* **Work required**
Produce an exact copy of all records below.

#### Dataset records

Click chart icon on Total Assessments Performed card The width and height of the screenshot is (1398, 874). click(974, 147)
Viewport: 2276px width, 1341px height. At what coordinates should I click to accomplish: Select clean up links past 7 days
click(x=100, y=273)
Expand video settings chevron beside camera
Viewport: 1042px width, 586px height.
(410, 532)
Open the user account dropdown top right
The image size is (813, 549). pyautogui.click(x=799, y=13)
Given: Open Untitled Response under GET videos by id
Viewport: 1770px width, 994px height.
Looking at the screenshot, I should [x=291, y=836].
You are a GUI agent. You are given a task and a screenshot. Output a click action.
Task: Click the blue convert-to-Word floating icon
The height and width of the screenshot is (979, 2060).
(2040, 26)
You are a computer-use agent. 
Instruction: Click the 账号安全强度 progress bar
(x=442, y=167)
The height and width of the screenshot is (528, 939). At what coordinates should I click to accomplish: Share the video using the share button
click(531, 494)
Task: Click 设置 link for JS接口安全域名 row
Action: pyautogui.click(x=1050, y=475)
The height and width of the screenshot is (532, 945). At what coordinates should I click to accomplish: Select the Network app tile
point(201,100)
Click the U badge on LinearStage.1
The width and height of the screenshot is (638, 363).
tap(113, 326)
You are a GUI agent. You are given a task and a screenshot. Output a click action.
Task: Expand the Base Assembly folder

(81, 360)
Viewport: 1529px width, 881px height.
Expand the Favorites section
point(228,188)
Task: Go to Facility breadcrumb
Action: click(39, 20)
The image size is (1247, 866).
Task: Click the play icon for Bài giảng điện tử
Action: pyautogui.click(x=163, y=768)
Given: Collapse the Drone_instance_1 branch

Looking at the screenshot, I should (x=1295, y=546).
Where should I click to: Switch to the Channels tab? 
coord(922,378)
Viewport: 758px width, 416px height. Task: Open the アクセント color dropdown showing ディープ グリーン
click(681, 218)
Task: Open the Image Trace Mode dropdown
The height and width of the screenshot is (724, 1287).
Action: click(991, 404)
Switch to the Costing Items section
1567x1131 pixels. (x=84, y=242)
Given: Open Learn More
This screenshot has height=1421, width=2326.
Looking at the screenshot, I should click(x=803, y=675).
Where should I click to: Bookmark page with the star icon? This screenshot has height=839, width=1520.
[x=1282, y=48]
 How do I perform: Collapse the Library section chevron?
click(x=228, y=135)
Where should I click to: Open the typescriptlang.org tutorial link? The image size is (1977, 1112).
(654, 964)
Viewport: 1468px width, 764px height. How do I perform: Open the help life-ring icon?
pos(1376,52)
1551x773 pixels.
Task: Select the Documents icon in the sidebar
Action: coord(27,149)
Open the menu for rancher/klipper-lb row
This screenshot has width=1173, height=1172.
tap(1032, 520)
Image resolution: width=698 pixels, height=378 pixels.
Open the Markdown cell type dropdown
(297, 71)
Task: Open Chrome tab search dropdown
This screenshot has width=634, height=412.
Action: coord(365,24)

########

* **Answer to this exercise**
Click chart icon on Total Assessments Performed card The width and height of the screenshot is (1398, 874). click(974, 147)
Viewport: 2276px width, 1341px height. At what coordinates should I click to accomplish: Select clean up links past 7 days
click(x=100, y=273)
Expand video settings chevron beside camera
Viewport: 1042px width, 586px height.
(410, 532)
Open the user account dropdown top right
The image size is (813, 549). pyautogui.click(x=799, y=13)
Given: Open Untitled Response under GET videos by id
Viewport: 1770px width, 994px height.
Looking at the screenshot, I should [x=291, y=836].
You are a GUI agent. You are given a task and a screenshot. Output a click action.
Task: Click the blue convert-to-Word floating icon
The height and width of the screenshot is (979, 2060).
(2040, 26)
You are a computer-use agent. 
Instruction: Click the 账号安全强度 progress bar
(x=442, y=167)
The height and width of the screenshot is (528, 939). At what coordinates should I click to accomplish: Share the video using the share button
click(531, 494)
Task: Click 设置 link for JS接口安全域名 row
Action: pyautogui.click(x=1050, y=475)
The height and width of the screenshot is (532, 945). At what coordinates should I click to accomplish: Select the Network app tile
point(201,100)
Click the U badge on LinearStage.1
The width and height of the screenshot is (638, 363).
tap(113, 326)
You are a GUI agent. You are given a task and a screenshot. Output a click action.
Task: Expand the Base Assembly folder

(81, 360)
Viewport: 1529px width, 881px height.
Expand the Favorites section
point(228,188)
Task: Go to Facility breadcrumb
Action: click(39, 20)
The image size is (1247, 866).
Task: Click the play icon for Bài giảng điện tử
Action: pyautogui.click(x=163, y=768)
Given: Collapse the Drone_instance_1 branch

Looking at the screenshot, I should (x=1295, y=546).
Where should I click to: Switch to the Channels tab? 
coord(922,378)
Viewport: 758px width, 416px height. Task: Open the アクセント color dropdown showing ディープ グリーン
click(681, 218)
Task: Open the Image Trace Mode dropdown
The height and width of the screenshot is (724, 1287).
Action: click(991, 404)
Switch to the Costing Items section
1567x1131 pixels. (x=84, y=242)
Given: Open Learn More
This screenshot has height=1421, width=2326.
Looking at the screenshot, I should click(x=803, y=675).
Where should I click to: Bookmark page with the star icon? This screenshot has height=839, width=1520.
[x=1282, y=48]
 How do I perform: Collapse the Library section chevron?
click(x=228, y=135)
Where should I click to: Open the typescriptlang.org tutorial link? The image size is (1977, 1112).
(654, 964)
Viewport: 1468px width, 764px height. How do I perform: Open the help life-ring icon?
pos(1376,52)
1551x773 pixels.
Task: Select the Documents icon in the sidebar
Action: coord(27,149)
Open the menu for rancher/klipper-lb row
This screenshot has width=1173, height=1172.
tap(1032, 520)
Image resolution: width=698 pixels, height=378 pixels.
Open the Markdown cell type dropdown
(297, 71)
Task: Open Chrome tab search dropdown
This screenshot has width=634, height=412.
Action: coord(365,24)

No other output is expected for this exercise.